А в следующую минуту он уже сам: подтрунивал над тем, что говорил, зная, что никуда с нею не поедет и что, если бы не эти распроклятые пурги, да не эта лютая зима, его давно бы здесь не было.

Но пурги дули не всегда, и ветры не всегда разбойно колотили в стены избушки, выдувая из нее тепло. Когда они замирали, в тундре наступала синяя могильная тишина. Синими окаменелыми волнами лежали снега. Синие сопки вздымали свои вершины в синее, без искринки, небо. А под небом, над снегами медленно текли синие дни, невидимо переходя в синие ночи. И казалось, что эта глубоко утопшая в снегах земля никогда не видела живого света и не знала высшей услады, данной ей природой, - рожать травы, деревца, цветы и радоваться им.

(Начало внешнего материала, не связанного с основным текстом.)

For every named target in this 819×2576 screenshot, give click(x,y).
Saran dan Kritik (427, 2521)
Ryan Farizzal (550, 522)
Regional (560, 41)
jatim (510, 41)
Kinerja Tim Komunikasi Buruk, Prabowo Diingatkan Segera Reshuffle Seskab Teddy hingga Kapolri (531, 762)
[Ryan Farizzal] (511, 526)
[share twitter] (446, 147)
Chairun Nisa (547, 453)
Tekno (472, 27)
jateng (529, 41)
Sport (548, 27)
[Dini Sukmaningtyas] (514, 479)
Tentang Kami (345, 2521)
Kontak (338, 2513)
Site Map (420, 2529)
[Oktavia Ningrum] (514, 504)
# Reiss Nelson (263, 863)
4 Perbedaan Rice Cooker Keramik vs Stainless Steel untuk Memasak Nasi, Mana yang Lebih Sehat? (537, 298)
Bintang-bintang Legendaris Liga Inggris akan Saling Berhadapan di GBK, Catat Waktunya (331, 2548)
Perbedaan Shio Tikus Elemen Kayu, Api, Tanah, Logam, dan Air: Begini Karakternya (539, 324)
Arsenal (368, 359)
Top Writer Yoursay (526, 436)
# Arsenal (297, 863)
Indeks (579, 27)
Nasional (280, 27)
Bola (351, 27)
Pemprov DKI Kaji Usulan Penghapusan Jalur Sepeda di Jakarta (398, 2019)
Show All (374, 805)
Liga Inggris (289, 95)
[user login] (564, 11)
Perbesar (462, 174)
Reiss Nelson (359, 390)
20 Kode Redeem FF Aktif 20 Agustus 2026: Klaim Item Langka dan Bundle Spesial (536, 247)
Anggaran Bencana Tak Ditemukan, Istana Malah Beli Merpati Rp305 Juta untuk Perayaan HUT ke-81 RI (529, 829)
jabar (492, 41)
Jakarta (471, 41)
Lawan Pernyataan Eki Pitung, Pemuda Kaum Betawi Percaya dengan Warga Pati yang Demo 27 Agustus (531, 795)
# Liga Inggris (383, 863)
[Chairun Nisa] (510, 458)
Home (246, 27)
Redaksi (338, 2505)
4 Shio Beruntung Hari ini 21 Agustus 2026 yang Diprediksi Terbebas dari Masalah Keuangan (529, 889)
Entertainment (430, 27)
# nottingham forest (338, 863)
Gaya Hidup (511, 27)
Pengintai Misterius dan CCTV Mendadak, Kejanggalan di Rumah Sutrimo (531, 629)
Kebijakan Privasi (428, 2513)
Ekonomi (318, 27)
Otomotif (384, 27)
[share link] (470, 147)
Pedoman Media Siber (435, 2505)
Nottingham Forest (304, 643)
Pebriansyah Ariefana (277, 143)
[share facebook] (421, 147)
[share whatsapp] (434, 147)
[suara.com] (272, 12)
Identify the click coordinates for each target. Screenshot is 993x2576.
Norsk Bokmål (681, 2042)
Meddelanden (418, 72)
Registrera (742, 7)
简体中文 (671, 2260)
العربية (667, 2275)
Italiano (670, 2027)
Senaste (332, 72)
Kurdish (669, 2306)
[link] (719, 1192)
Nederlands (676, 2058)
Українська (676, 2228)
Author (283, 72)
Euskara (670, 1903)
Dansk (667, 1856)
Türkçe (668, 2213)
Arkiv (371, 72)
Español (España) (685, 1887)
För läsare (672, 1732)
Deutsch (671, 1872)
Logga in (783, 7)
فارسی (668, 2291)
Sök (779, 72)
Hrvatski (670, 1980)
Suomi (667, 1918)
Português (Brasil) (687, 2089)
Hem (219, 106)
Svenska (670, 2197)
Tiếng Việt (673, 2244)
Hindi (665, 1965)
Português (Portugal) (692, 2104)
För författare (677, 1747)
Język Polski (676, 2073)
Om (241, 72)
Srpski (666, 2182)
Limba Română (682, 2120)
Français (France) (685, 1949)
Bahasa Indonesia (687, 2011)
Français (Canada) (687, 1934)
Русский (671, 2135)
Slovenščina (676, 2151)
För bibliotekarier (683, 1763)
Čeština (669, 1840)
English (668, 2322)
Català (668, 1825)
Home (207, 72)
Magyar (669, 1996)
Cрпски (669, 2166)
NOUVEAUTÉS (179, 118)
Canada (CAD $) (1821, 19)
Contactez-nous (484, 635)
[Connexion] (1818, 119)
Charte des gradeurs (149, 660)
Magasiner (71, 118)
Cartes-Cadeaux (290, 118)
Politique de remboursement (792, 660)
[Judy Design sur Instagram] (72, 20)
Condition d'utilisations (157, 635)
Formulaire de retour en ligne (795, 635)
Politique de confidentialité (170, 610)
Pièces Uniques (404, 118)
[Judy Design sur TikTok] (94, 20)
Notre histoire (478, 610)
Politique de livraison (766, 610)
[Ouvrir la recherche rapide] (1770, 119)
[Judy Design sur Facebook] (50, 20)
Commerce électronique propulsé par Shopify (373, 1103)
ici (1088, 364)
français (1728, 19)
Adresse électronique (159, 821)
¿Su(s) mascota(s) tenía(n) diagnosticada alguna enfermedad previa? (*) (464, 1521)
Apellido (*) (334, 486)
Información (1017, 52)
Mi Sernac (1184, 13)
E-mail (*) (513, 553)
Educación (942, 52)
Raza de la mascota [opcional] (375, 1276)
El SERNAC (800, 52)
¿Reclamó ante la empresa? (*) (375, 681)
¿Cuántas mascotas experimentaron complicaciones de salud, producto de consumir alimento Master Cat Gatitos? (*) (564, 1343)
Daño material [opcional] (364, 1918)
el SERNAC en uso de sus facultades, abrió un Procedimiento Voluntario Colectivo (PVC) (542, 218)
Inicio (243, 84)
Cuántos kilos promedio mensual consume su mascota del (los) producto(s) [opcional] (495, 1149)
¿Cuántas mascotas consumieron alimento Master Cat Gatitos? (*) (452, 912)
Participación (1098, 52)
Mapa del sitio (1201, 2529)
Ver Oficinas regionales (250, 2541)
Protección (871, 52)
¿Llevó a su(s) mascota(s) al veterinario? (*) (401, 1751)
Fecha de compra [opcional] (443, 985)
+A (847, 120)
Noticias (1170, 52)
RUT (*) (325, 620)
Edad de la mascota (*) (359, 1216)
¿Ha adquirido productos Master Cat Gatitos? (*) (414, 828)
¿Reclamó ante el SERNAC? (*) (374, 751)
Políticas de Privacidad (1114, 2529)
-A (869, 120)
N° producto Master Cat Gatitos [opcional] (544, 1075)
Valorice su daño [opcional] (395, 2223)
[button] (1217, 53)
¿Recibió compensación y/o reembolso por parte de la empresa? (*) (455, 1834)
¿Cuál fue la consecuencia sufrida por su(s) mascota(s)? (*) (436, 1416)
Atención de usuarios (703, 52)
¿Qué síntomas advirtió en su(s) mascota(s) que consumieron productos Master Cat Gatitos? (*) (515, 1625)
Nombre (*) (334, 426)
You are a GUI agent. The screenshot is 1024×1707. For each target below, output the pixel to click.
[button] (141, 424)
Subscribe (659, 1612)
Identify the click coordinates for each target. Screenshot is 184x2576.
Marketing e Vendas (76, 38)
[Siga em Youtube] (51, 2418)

Но случалось, что мертвые снега оживали в сполохах северного сияния. Небо заливалось цветастым, пестрым огнем. Он перекидывался вниз, обжигал простор. Красные, зеленые, оранжевые ленты огня переливались и приплясывали, а вместе с ними переливались и приплясывали ослепленные красками снега. Иногда буйное веселье огня не угасало часами, и тундра часами светилась цветными факелами, пока какая-то необъяснимая сила не гасила этот необъяснимый огонь.

В дни затишья у Таюнэ было невпроворот работы. В феврале в капканы валом пошли песцы, и если бы не Шурка, ей одной бы не управиться. Шурка научился снимать с тушек пушистые шубки, орудовать скребком и лихо управлять собачьей упряжкой (с первыми заморозками Таюнэ угнала лодку в село и вернулась на нартах, запряженных дюжиной крепких лаек). Он освободил Таюнэ от объездов участка, сам проверял капканы, сам насаживал на них приманку и снова ставил. Так что большую часть времени Таюнэ проводила в избушке за выделкой, просушкой шкурок и прочими домашними заботами.

За работой она часто пела. Сперва, когда песни были чукотские, Шурка удивлялся, отчего они такие бесконечно долгие. Потом Таюнэ стала петь по-русски, и он понял, что она сама сочиняет их и что вообще это не песни, а обыкновенные фразы, уложенные в определенный размер, и что ни одну из этих песен она не запоминает и не повторяет.

Однажды Шурка возился у стола с поломанным капканом. На чердаке, который соединялся с низкой комнаткой квадратным проемом, ходила Таюнэ, снимала с жердей просохшие шкурки. Шурка слышал и ее легкие шаги, и песню, которую она вдруг запела:

Скоро лето будет прогонять мороз,
Будет опять белый день.
Прилетят белые птицы
И будут гнезда на речке делать.
А потом придет ветер,
Олень будет бежать - сопки,
Будут плакать умка и волк,
И Таюнэ будет крепко пугаться,
Потому что черное солнце
Будет пугать все люди и звери…

Шурку разобрал смех, и он крикнул в проем над головой:

- Ну, а почему солнце черное? Где ты видала черное солнце?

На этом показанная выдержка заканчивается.